“Please, just kill it!” Abigail was crying and shaking as she begged over and over for them to destroy the sculpture that she had so lovingly, so recently created. Sophie leaned forward to gently stroke her face, pushing the hair away from her eyes as she did so. When she eventually spoke, her voice was as soft as a mother trying to calm her frightened child.
“Abigail, it isn’t the sculpture that has made you ill. It isn’t alive, you must know that? Now, the doctors can’t find any evidence of bacterial infection, so it must be a virus. The good news is that you seem to have stabilised by yourself. We might never really find out what happened to you, but Abi, I promise you it wasn’t that sculpture.”
“No. No, Sophie, you weren’t there! That machine is alive and I don’t care how crazy that sounds. It was feeding off me and there was nothing I could do. It must have started while I was sleeping and by the time I woke up I couldn’t move to escape.” She shuddered as Sophie touched her again, shushing her and glancing around furtively. There was no-one close enough to hear and she leant forward to whisper to her friend.
“Abigail, listen to me. I am not going to destroy that sculpture; I think it would be bad for you. You need to get over this whole thing about the dreams. I know that it has been hard for you over the past few months. I know that you have made a lot of changes very quickly.” She paused and took a deep breath. “I just don’t think that you were as ready for some of them as you thought you were. This illness has really taken it out of you. I can see that, but even before then… I don’t know Abigail; you’ve been trying to hide it, which must mean you are aware of it at least; but you just aren’t right at the minute.” Abigail shook her head violently, fighting to control herself and to stop sobbing.
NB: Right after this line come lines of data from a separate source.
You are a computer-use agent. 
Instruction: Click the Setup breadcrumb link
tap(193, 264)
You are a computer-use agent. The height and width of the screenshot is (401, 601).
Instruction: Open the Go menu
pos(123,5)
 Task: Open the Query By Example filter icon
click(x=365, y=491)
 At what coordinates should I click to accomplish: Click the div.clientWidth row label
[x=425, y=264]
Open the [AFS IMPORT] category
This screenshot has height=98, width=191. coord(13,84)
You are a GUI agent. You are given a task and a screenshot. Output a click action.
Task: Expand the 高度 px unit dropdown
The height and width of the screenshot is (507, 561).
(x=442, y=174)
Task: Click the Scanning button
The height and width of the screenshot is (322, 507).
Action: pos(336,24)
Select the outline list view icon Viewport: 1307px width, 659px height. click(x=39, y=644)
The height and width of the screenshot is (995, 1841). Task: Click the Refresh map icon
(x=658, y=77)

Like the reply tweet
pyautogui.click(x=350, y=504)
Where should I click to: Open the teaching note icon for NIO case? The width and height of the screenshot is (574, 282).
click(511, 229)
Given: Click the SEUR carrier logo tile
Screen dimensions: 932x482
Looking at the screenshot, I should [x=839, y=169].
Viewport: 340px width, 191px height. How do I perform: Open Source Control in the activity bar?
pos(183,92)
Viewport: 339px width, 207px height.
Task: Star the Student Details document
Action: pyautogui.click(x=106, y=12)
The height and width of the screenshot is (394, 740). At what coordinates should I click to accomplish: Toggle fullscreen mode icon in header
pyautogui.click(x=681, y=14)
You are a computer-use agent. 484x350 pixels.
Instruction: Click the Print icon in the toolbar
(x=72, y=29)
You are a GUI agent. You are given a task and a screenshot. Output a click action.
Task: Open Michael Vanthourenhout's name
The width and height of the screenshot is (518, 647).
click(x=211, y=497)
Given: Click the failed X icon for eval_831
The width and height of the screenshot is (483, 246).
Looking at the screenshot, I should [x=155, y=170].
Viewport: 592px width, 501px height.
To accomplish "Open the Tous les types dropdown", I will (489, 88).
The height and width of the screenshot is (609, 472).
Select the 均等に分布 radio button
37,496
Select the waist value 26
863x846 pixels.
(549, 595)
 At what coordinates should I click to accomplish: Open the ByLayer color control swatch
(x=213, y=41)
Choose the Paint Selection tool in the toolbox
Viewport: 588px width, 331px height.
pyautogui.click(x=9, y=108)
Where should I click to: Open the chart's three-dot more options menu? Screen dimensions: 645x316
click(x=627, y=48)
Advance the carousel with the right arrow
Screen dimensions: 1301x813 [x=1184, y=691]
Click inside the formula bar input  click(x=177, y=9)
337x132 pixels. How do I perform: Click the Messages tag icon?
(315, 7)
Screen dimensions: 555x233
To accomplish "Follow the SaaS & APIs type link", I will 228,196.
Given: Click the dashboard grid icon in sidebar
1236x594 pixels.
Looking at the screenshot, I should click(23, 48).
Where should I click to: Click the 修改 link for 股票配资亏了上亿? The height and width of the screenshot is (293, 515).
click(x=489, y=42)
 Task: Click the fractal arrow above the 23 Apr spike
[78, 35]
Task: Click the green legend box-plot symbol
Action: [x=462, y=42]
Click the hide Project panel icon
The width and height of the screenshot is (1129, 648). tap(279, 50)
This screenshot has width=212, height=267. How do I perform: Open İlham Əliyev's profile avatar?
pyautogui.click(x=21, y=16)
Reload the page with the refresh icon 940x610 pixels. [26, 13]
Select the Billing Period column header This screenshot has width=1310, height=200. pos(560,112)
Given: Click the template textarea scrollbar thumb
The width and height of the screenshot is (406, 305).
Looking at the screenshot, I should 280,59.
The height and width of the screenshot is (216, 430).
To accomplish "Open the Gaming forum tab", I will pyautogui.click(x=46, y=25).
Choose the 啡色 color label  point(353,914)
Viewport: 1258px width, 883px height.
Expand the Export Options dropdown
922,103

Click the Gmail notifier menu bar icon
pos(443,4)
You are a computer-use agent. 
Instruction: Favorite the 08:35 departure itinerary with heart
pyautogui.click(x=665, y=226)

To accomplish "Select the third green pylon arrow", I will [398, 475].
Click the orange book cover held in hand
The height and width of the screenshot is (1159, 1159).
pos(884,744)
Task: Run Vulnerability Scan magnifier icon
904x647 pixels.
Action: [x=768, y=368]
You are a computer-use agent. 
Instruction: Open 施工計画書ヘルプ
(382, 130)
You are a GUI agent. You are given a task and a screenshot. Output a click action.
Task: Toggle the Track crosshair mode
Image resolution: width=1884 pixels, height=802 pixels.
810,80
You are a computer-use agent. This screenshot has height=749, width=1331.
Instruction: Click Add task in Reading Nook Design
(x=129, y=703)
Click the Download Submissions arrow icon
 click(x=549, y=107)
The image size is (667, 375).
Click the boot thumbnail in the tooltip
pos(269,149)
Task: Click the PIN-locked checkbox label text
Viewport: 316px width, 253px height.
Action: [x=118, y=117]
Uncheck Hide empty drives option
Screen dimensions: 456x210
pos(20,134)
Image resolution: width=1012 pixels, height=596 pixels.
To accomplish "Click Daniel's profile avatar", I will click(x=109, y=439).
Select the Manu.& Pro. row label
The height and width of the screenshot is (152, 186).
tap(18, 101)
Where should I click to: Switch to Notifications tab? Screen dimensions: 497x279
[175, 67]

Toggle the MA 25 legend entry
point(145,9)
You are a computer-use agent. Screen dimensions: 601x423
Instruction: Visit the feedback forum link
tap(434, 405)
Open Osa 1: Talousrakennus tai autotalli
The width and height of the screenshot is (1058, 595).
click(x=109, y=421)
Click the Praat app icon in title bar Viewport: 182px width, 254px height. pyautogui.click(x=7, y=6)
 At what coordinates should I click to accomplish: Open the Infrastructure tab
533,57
“I know what you think but I just need you to help me. Please, destroy the damn thing and I won’t ever mention it again.” She slumped back into her bed and lay, spent and hopeless. “Please, I promise, I won’t mention it again.” Her eyes closed and Sophie sat, watching her sleep for a minute or so before shaking her head with a sigh. Sadly she got up and left the room.
Tia snarled as she entered Sophie’s unconscious mind. They were going to kill the machine, destroy all the dreams that she had spent so long building. She had never been quite able to shake off her old humanity; the others had and had found their nirvana, but she had grown envious of those who had remained mortal. Even now, especially now – when she could at last see them again – that envy was turning to hate. She wanted to be one of them. More than anything she wanted her mortality back, and she was not going to let them stand in her way. Forget coaxing them into giving up their mass willingly, she didn’t have the time or the inclination any longer. They were going to give her what she wanted. There was no-one to stop her.